** Document extract follows **
Review: Blanck Mass – Ted K (original film score)

The irony that Blanck Mass has created the film score for Ted K, a film about Ted “The Unabomber” Kaczynski – the man responsible for multiple bombings done as a form of protest against modern technology – isn’t lost on Benjamin John Power (AKA Blanck Mass) or the film’s director, Tony Stone. Blanck Mass is known for creating bold, wild electro soundscapes that mix industrial sounds with ambient noise (or is it industrial noise with ambient sounds?) and being able to play an entire set with a laptop, a sequencer, a DAW, and a couple thumb drives. There are no wood winds on this score. There are no natural strings, drums made of scrap metal, or acoustic guitars. It’s all electronic.
** End of Document extract **
** Data extracts follows **
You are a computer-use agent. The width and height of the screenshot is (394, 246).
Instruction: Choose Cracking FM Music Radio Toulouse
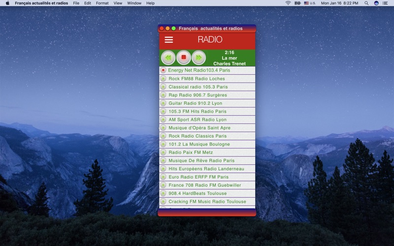coord(207,202)
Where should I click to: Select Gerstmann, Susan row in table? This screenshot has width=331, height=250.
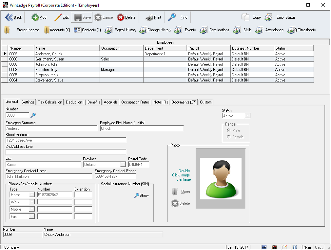click(x=49, y=59)
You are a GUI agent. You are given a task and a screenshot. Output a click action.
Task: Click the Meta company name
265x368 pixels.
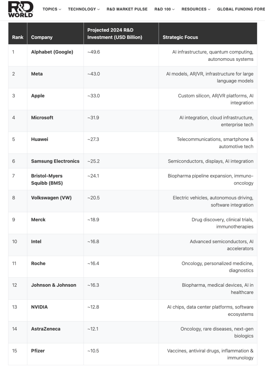(37, 74)
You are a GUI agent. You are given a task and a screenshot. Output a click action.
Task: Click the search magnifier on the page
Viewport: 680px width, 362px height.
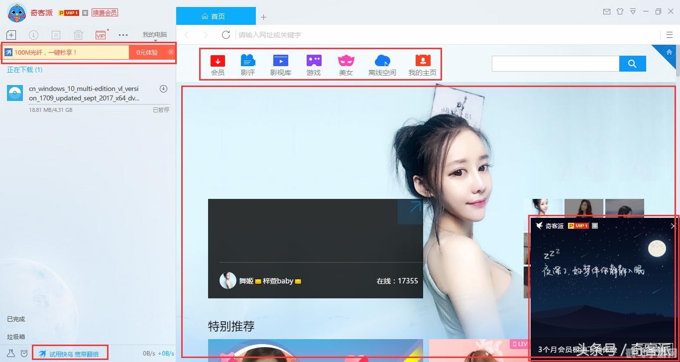click(632, 64)
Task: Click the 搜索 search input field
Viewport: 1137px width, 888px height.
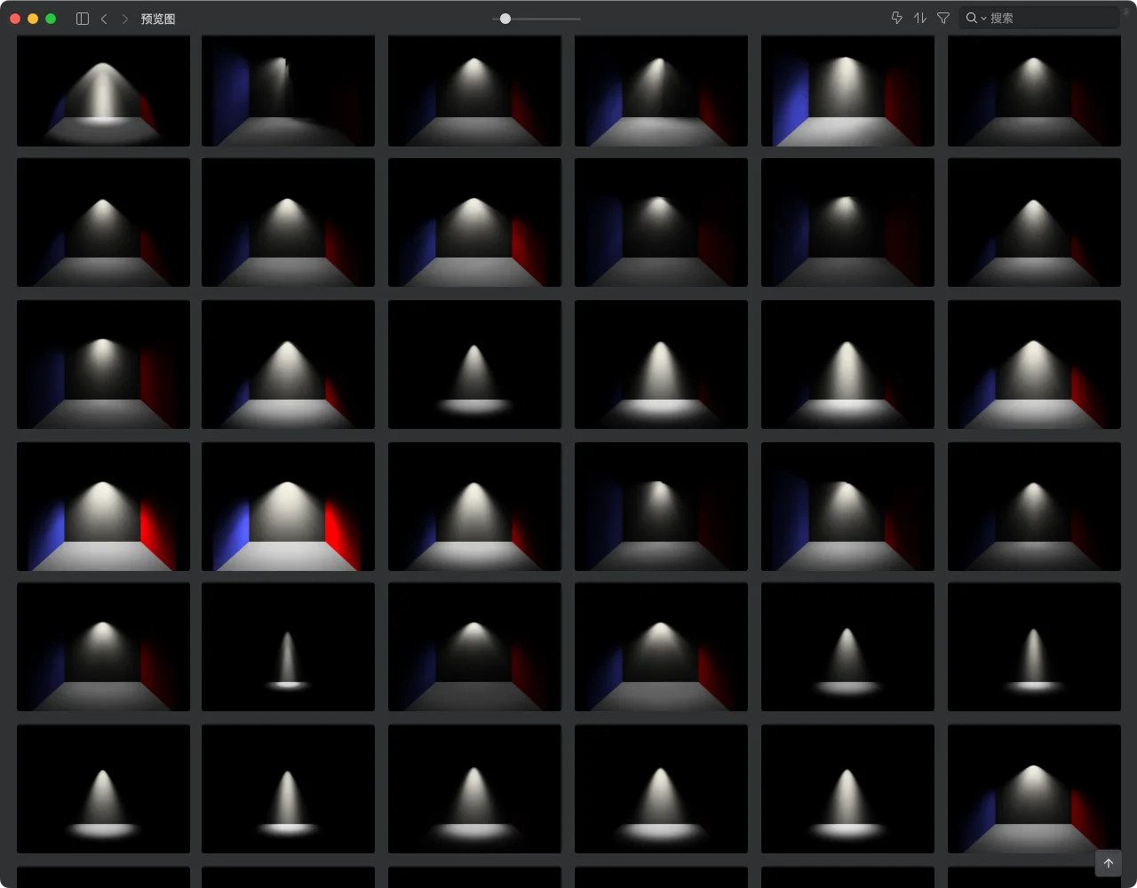Action: click(x=1048, y=18)
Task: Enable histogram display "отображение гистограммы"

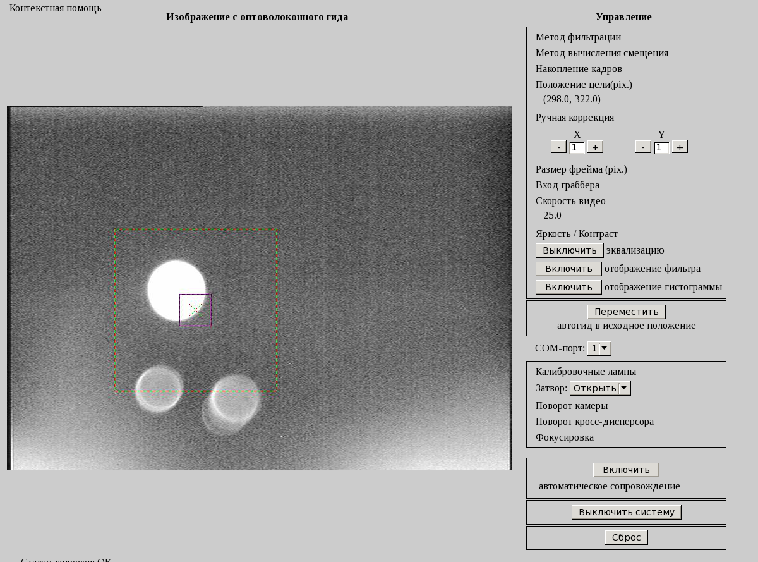Action: [568, 286]
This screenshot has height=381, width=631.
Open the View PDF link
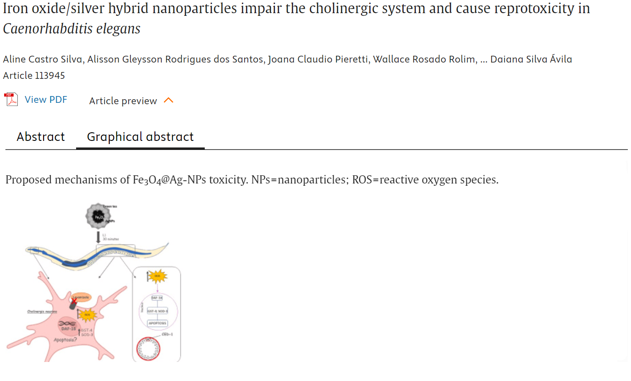[46, 100]
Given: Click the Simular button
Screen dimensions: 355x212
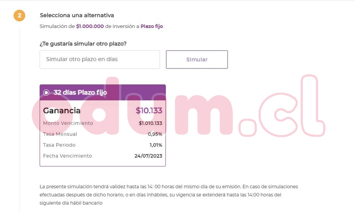Looking at the screenshot, I should 197,60.
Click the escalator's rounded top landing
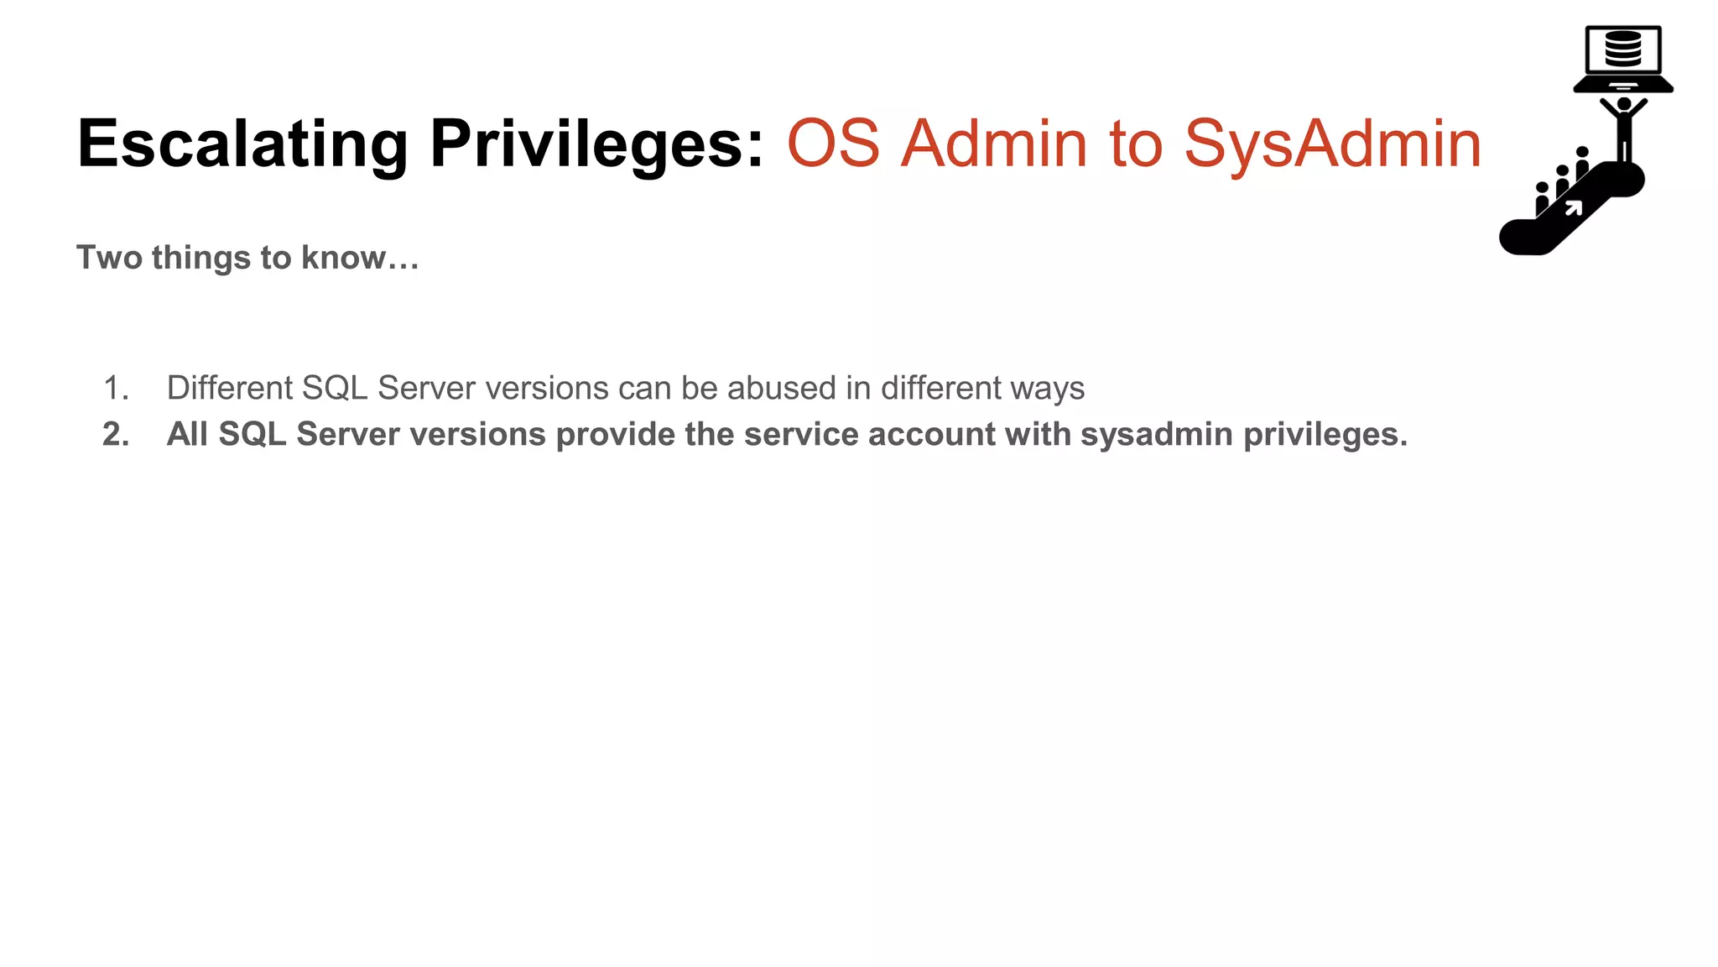 [1626, 179]
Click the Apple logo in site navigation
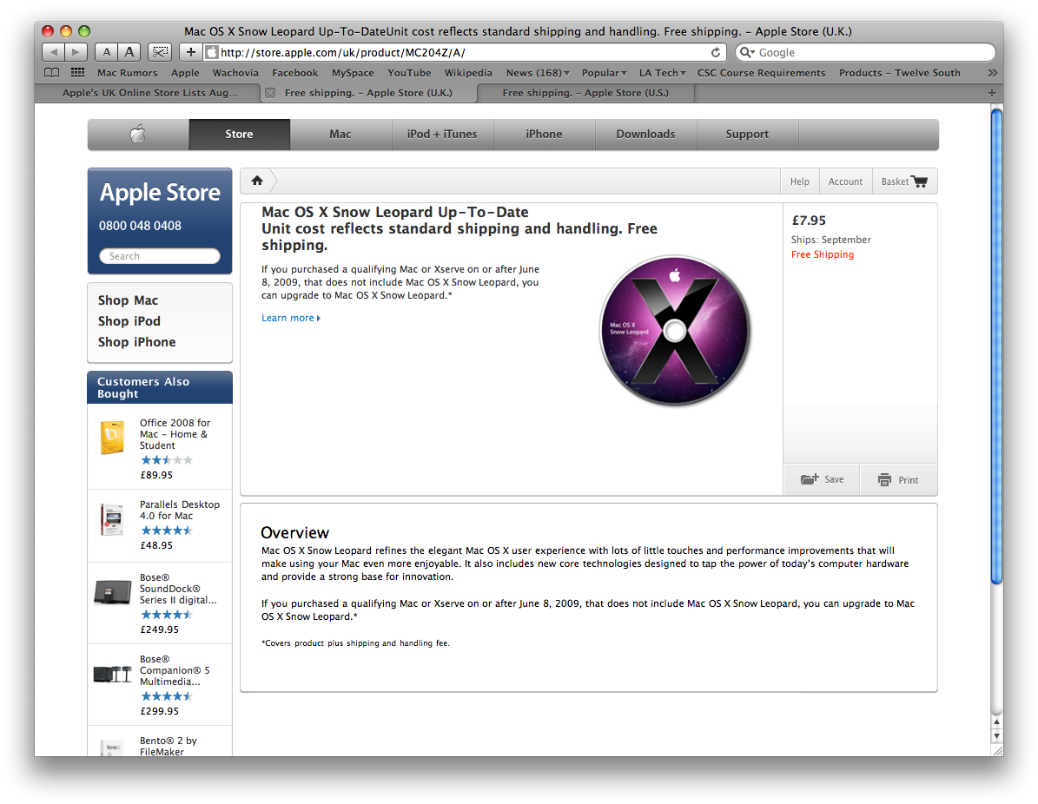The height and width of the screenshot is (804, 1038). (x=138, y=135)

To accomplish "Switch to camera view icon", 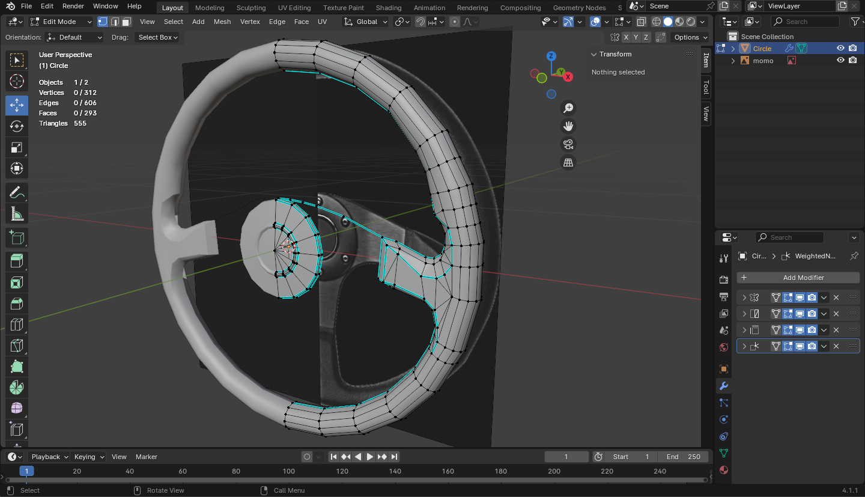I will coord(568,144).
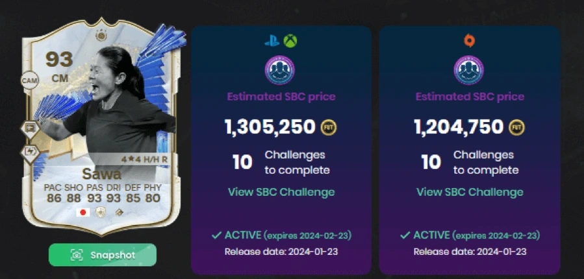Click the console price 1,305,250
The width and height of the screenshot is (584, 279).
coord(270,127)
** End of Data extracts **
Quote the passage of the Ted K score review starting at "The irony that" and ending at "It’s all electronic.".

The irony that Blanck Mass has created the film score for Ted K, a film about Ted “The Unabomber” Kaczynski – the man responsible for multiple bombings done as a form of protest against modern technology – isn’t lost on Benjamin John Power (AKA Blanck Mass) or the film’s director, Tony Stone. Blanck Mass is known for creating bold, wild electro soundscapes that mix industrial sounds with ambient noise (or is it industrial noise with ambient sounds?) and being able to play an entire set with a laptop, a sequencer, a DAW, and a couple thumb drives. There are no wood winds on this score. There are no natural strings, drums made of scrap metal, or acoustic guitars. It’s all electronic.